Performance evaluation metrics and test

To assess the performance of each model under both the Null-Drug and With-Drug settings, we adopted two evaluation metrics: root mean square error (RMSE), which quantifies the average squared root difference between the predicted and actual observed values, and Pearson correlation coefficient (PCC), a measure of the strength and direction of the linear relationship between predicted and actual drug responses. The DRPs generated by each model under the Null-Drug and With-Drug settings in each round of the 10-fold cross-validation were then used to construct the Wilcoxon signed-rank test for each of the two evaluation metrics across the three masking settings.

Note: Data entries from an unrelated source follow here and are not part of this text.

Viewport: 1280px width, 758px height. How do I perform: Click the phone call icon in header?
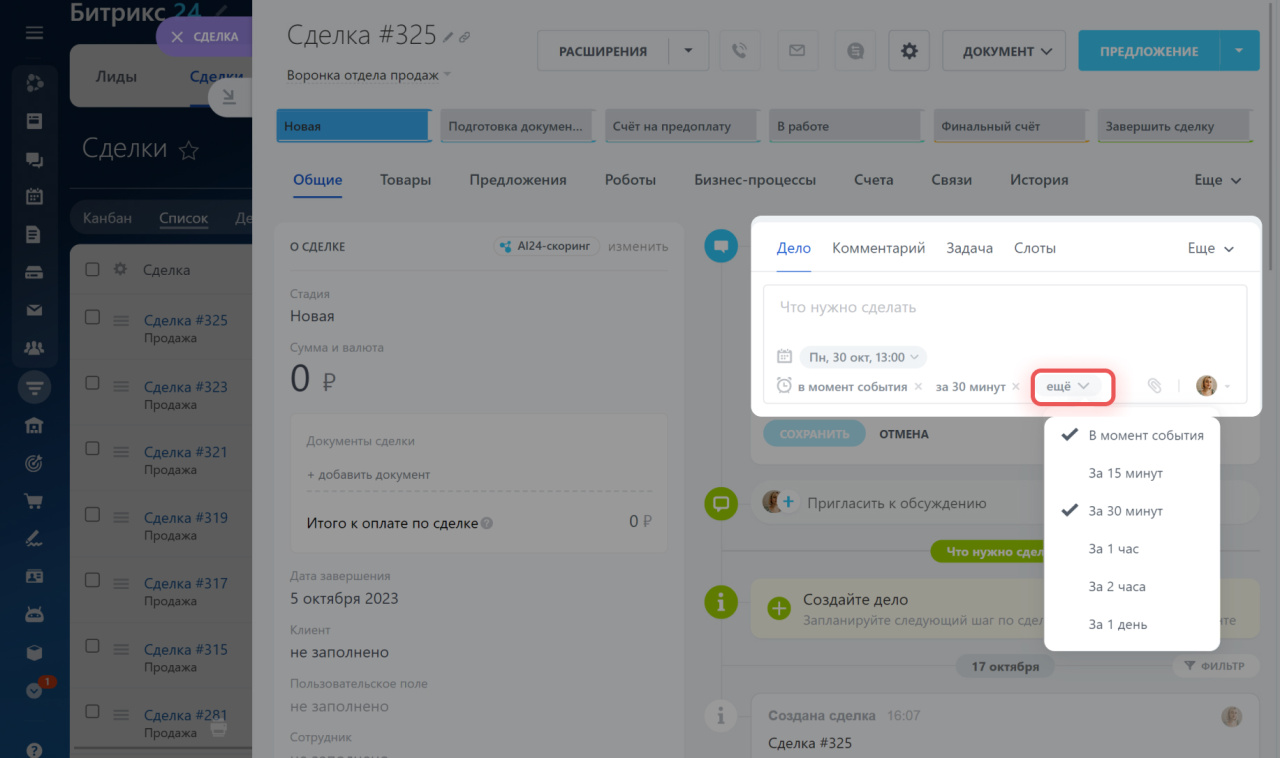(739, 51)
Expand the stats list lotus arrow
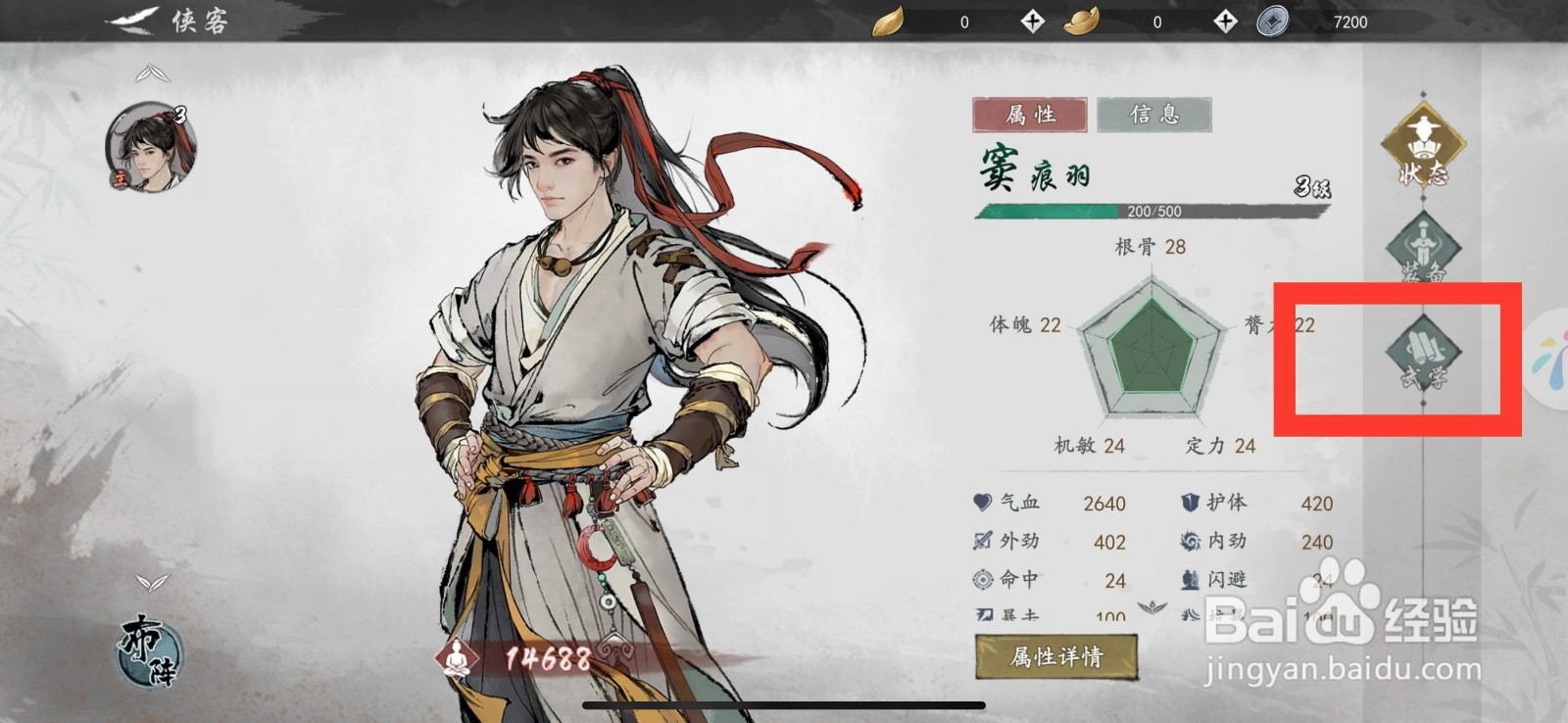Image resolution: width=1568 pixels, height=723 pixels. [x=1152, y=607]
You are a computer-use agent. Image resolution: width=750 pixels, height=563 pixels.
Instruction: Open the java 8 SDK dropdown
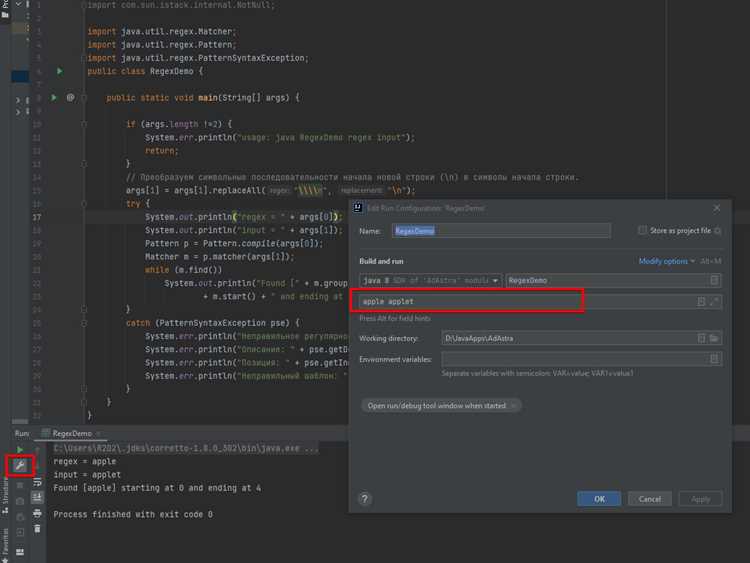[430, 280]

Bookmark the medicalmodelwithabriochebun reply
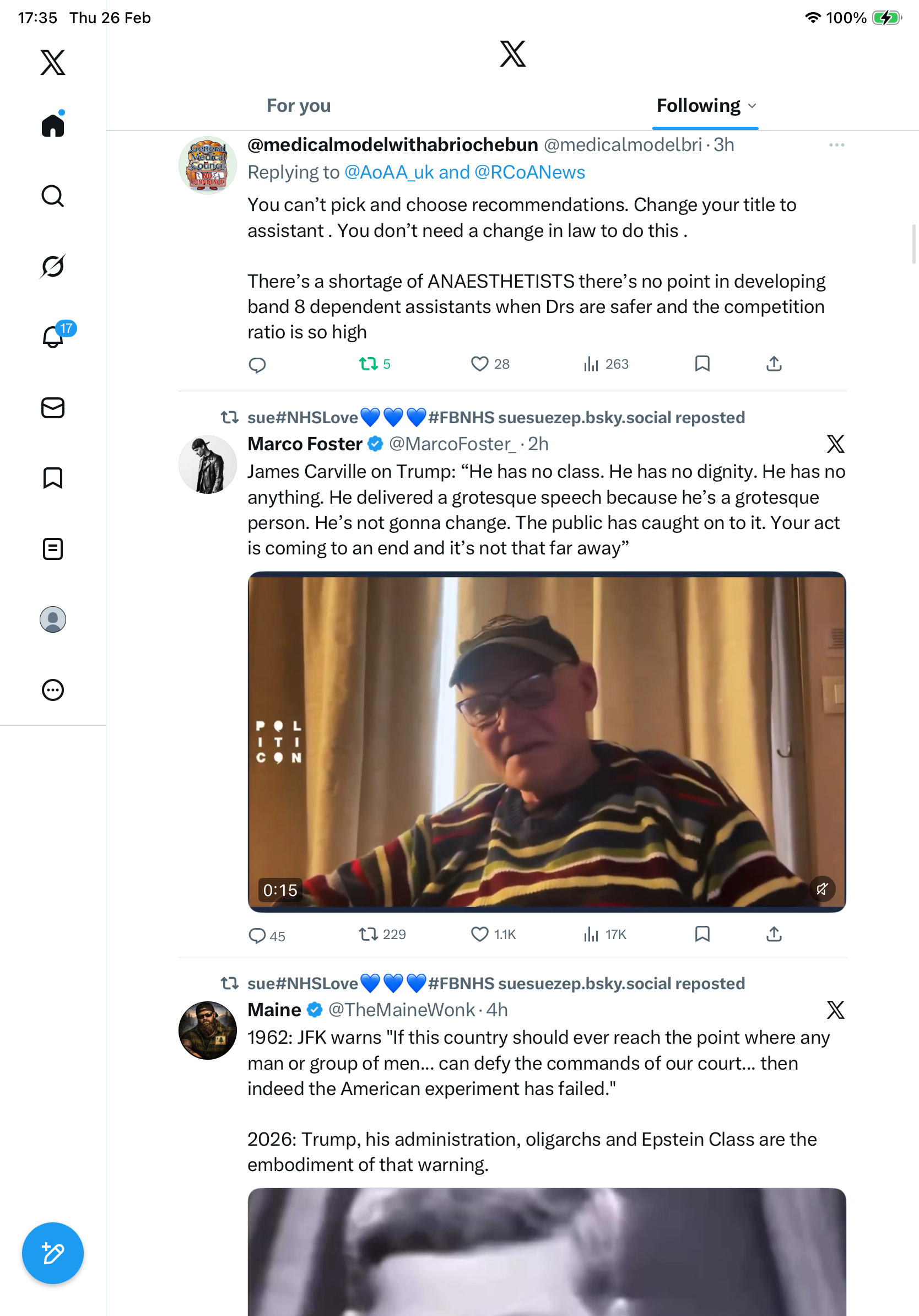tap(702, 364)
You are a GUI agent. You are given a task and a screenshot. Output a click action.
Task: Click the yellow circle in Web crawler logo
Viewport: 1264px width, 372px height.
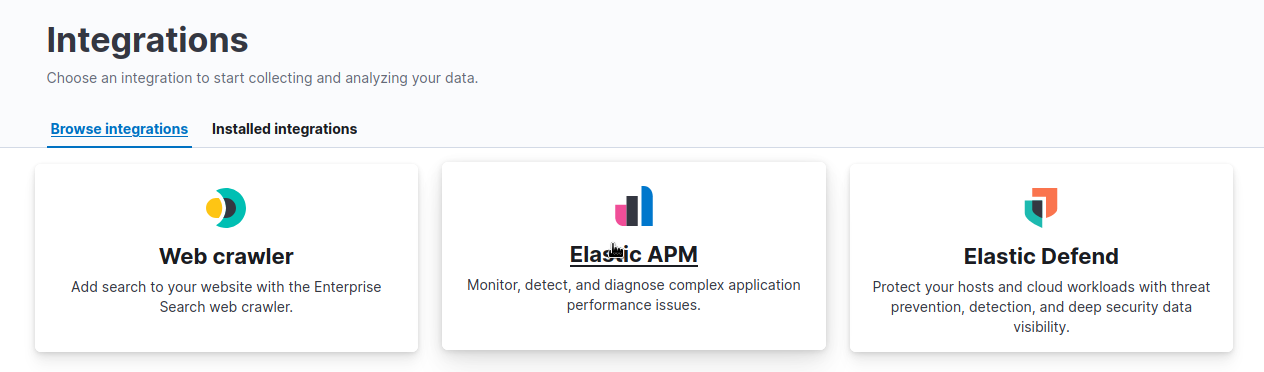(x=214, y=208)
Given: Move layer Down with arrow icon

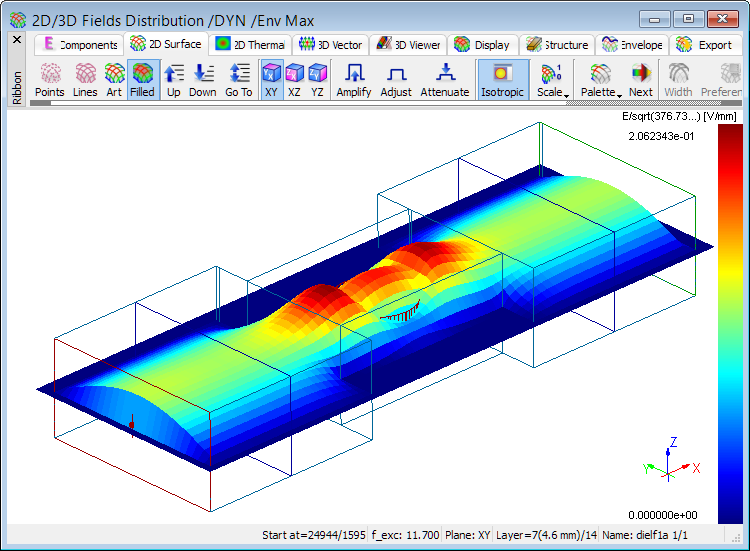Looking at the screenshot, I should (x=203, y=80).
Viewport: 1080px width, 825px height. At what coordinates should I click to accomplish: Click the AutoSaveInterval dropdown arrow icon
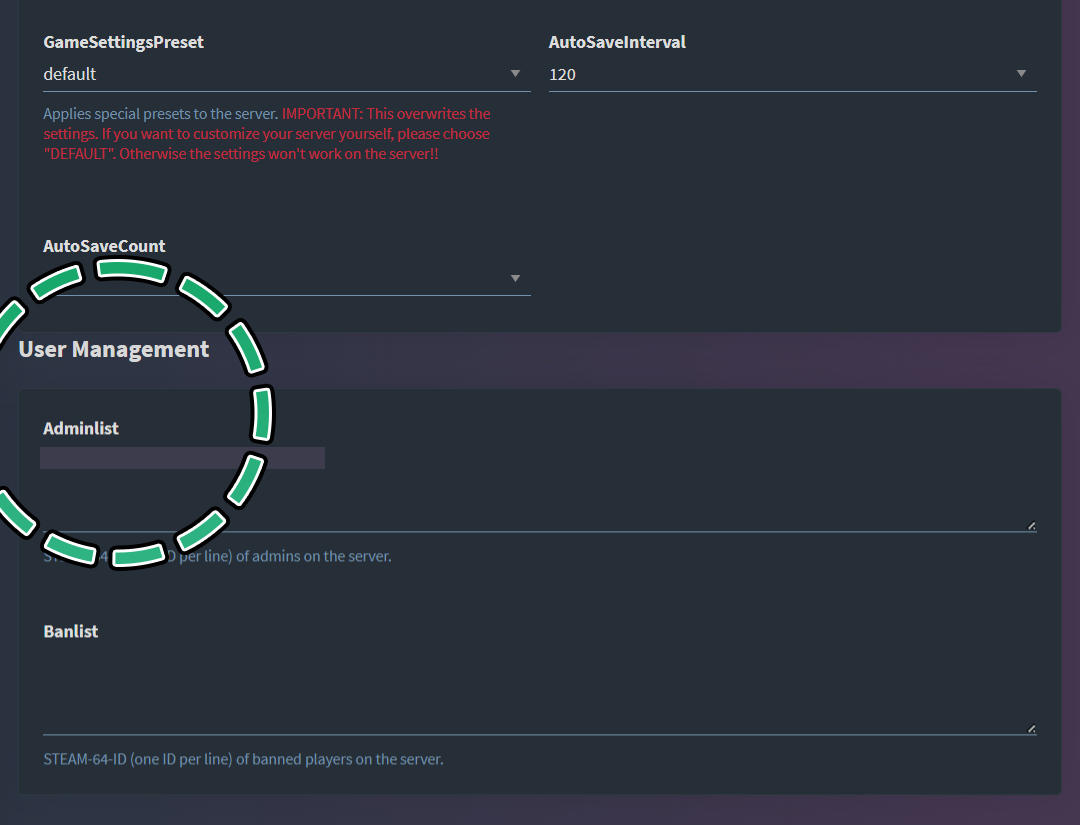pos(1021,74)
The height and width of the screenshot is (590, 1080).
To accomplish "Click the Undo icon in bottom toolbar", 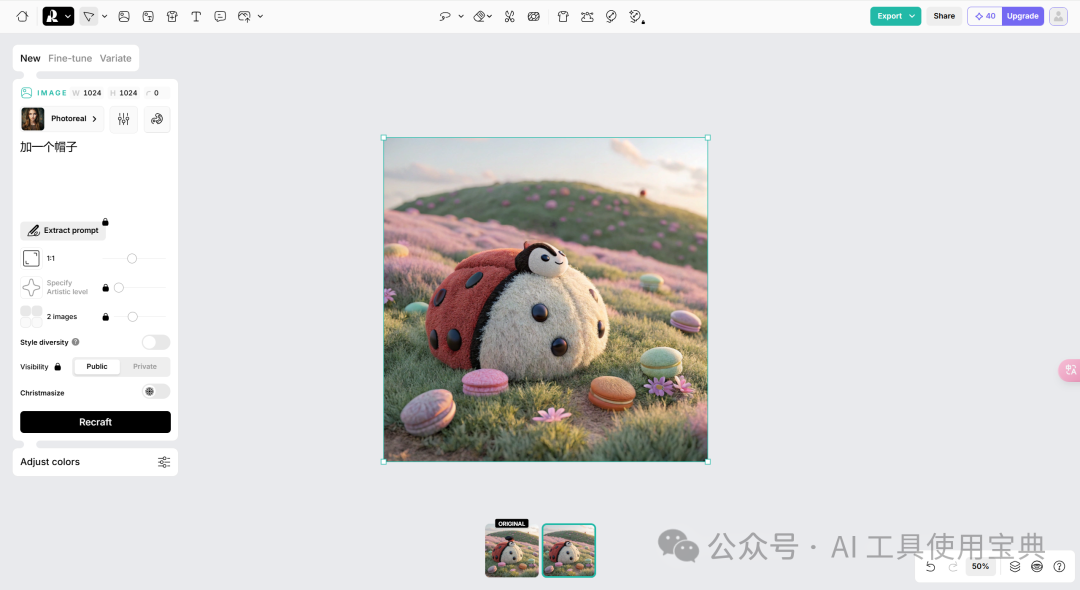I will [930, 566].
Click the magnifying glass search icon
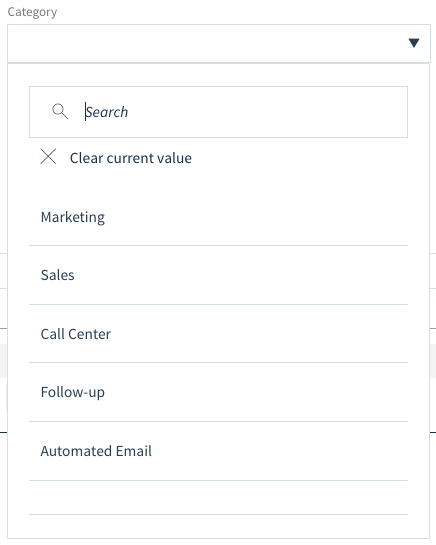436x545 pixels. pos(60,112)
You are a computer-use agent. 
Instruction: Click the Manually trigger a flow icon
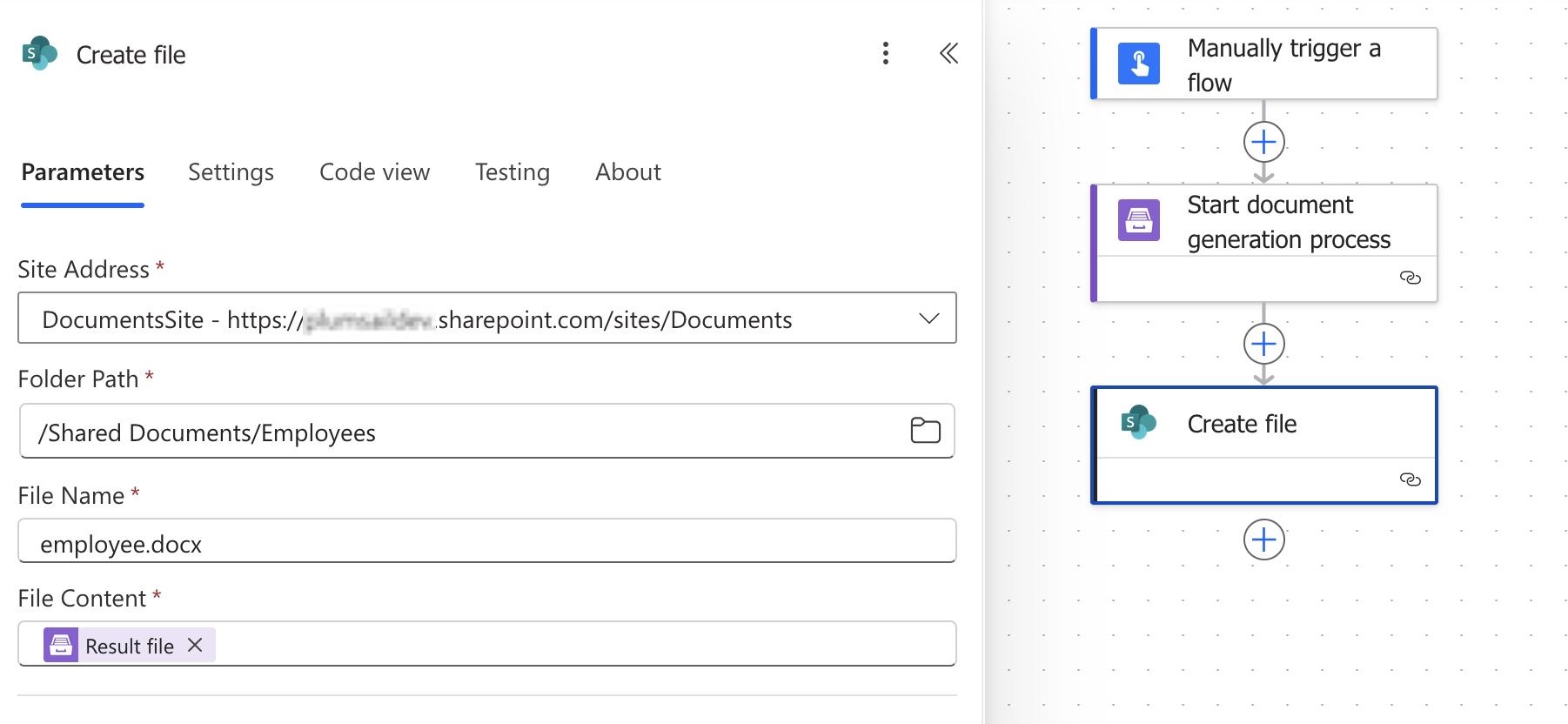pyautogui.click(x=1138, y=64)
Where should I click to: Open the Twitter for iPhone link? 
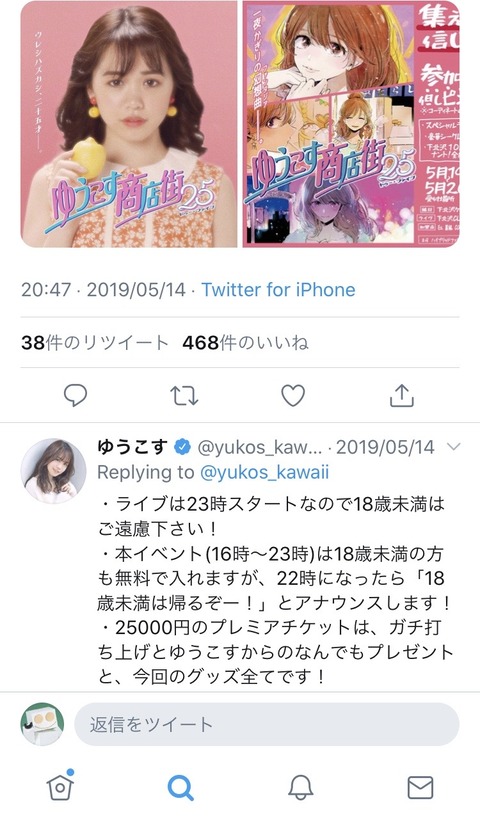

In clinical practice, it is frequently required to suggest potentially top performing drugs. To assess the effectiveness of DRP models in practical clinical decision-making for effective drug recommendations using DRPs, we introduce the following ranking-based evaluation metric, referred to as the recommendation rate (RR), as defined below:

$$\begin{aligned} RR_1(k)&= \frac{1}{c}\sum _{i=1}^c \mathbf{{I}}\{\hat{D_i}(1) \subset D_i(k)\}\\ RR_2(k)&= \frac{\sum _{i=1}^{c}\#\left( \hat{D_{i}}(k) \cap D_i(k)\right) /k}{c} \end{aligned}$$

where c is the number of cell lines. \(\hat{D_{i}}(k)\) denotes the set of the predicted k best-performing drugs in cell i. \(D_{i}(k)\) stands for the set of the observed top k best-performing drugs for cell i. \(\mathbf{{I}}\) is the indicator function. \(\#\) is the cardinality (number of elements) of a set. \(RR_1\) can be interpreted as the probability of the model’s predicted best-performing drug being included in the actual top k performing drug set, indicating the likelihood of the number one predicted drug being recommended in the observed top k performing drug set. On the other hand, \(RR_2\) can be interpreted as the average overlapping rate between the predicted top k performing drug set and the observed top k performing drug set, i.e., the overlap between DRP recommendations and the actual observed rankings. Both \(RR_1\) and \(RR_2\) fall in the range between 0 and 1. The larger the value, the better the prediction accuracy. These two metrics provide a useful evaluation on how well the predicted drug response rankings align with the observed drug response rankings rather than focusing on evaluating the absolute differences between the predicted and observed drug response values.